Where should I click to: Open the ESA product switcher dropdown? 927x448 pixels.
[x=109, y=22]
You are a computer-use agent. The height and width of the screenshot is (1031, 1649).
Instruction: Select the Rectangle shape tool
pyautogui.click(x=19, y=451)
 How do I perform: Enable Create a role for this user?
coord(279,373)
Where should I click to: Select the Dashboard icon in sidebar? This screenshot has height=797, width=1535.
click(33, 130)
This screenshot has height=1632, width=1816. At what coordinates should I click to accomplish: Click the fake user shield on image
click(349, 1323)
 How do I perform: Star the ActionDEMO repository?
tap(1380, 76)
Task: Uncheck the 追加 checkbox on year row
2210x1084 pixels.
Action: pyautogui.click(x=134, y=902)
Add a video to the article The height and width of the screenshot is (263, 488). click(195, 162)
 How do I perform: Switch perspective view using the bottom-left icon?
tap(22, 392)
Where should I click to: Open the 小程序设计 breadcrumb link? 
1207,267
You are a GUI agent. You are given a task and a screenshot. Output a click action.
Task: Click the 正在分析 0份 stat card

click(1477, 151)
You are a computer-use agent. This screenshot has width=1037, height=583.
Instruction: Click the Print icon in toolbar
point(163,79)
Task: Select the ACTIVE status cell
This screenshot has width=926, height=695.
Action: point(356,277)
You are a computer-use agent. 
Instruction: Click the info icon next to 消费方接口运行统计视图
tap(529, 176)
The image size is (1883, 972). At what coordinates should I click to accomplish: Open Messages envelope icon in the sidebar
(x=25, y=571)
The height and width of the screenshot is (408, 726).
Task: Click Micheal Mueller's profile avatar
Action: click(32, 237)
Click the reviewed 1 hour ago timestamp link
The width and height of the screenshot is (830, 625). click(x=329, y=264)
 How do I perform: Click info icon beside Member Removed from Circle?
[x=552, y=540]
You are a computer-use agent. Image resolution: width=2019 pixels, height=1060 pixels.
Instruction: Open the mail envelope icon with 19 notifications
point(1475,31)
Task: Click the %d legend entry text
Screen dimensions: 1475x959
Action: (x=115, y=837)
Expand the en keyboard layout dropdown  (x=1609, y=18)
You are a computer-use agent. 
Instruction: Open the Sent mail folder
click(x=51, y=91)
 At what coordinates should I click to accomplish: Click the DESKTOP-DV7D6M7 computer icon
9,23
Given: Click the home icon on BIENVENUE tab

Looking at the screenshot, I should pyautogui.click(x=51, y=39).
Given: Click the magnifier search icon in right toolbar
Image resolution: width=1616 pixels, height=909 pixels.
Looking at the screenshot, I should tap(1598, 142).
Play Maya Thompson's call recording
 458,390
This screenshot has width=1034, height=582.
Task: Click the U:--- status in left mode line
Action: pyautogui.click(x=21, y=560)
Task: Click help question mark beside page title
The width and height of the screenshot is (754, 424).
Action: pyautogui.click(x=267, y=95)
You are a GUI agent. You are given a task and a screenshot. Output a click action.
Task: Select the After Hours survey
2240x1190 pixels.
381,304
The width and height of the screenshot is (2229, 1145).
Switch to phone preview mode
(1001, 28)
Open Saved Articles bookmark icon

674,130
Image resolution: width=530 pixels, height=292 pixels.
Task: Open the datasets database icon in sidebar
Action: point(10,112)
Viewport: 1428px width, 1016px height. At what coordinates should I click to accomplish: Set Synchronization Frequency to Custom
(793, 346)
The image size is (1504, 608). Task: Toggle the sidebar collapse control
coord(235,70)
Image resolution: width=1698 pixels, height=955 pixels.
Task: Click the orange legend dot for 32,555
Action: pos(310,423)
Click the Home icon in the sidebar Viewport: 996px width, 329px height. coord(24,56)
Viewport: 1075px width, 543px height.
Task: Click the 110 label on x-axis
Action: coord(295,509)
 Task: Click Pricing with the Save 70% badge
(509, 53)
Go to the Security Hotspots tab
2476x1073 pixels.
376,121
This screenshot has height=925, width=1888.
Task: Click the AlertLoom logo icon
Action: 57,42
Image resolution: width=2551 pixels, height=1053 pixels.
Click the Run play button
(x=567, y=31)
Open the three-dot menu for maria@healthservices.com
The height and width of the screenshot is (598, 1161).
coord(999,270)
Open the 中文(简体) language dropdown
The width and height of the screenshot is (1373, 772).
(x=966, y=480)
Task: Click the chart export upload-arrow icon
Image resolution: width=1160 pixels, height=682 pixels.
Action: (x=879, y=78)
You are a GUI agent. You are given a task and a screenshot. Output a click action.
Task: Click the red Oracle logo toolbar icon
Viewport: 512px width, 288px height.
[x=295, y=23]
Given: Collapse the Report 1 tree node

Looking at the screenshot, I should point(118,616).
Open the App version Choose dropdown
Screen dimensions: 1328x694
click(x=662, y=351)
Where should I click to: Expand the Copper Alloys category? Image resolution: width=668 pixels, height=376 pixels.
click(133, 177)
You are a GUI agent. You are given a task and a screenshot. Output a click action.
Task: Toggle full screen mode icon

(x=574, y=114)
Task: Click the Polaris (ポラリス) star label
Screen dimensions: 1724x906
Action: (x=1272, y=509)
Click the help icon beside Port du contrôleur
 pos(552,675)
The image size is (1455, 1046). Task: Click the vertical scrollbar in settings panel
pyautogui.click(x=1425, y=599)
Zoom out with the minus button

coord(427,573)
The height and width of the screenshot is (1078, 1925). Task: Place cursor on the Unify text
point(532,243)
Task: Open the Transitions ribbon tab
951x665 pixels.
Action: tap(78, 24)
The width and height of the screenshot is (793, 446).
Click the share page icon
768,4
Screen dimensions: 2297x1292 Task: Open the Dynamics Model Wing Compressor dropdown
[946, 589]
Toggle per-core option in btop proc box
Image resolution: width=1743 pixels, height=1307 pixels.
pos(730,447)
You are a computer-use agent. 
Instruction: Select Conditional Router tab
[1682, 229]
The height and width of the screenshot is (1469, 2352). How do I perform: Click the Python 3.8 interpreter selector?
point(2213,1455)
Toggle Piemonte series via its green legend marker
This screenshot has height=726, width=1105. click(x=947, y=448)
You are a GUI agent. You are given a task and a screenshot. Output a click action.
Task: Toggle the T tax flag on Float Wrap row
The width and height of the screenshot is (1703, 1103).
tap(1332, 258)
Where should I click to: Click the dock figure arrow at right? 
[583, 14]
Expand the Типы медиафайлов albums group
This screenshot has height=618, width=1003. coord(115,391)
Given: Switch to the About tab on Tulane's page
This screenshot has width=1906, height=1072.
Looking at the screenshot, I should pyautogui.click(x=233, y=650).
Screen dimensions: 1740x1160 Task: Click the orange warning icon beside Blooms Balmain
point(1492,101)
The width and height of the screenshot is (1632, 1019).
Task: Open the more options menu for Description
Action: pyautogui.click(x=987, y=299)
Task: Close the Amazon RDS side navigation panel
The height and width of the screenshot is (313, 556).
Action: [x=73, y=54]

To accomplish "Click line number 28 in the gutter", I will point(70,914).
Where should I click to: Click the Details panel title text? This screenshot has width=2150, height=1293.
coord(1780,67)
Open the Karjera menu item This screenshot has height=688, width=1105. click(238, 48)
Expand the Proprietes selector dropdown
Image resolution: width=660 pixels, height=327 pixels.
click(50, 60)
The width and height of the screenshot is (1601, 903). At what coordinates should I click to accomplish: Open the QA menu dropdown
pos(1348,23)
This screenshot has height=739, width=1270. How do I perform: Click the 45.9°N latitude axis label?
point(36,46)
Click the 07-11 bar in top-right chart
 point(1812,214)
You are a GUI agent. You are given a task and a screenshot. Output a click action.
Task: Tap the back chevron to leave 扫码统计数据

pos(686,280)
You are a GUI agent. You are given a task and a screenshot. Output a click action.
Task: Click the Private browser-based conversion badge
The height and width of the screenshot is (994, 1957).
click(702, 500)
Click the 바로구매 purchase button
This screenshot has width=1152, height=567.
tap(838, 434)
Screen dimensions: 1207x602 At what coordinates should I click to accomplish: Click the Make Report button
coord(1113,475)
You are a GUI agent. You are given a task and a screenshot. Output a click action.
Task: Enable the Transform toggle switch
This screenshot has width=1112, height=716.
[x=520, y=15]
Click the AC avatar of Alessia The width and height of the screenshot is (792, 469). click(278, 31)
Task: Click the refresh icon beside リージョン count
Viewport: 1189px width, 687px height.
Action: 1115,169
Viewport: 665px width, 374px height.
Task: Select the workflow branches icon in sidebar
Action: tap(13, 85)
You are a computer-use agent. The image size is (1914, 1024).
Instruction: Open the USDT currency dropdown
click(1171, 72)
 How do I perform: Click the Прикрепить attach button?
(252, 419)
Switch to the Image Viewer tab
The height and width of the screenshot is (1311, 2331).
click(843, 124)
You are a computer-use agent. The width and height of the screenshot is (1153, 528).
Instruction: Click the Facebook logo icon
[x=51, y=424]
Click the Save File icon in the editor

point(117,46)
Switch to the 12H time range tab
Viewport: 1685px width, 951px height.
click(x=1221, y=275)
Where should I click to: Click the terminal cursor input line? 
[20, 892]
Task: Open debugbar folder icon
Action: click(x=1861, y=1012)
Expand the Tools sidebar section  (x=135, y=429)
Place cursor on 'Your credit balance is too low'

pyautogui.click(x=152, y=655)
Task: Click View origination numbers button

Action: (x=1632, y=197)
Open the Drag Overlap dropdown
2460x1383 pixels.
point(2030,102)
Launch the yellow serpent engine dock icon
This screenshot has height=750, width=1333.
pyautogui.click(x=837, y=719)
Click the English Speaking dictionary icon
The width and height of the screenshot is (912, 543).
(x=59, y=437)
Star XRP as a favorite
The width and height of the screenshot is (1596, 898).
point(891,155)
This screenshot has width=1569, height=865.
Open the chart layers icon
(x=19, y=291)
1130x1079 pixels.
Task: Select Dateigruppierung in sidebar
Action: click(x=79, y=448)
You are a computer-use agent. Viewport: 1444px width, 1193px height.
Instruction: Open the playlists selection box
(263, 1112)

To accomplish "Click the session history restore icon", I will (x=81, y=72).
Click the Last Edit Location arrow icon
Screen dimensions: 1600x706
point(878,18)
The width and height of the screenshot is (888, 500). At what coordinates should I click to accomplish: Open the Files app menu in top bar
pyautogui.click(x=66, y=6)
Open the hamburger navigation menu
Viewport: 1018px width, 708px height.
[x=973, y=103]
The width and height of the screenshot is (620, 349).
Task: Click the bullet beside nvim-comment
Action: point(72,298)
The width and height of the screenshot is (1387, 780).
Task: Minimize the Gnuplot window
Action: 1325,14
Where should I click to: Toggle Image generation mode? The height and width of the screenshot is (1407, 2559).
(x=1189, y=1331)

Required work
Your answer must be one number: the count of lines in the entries that contain the string "will".

Result below
2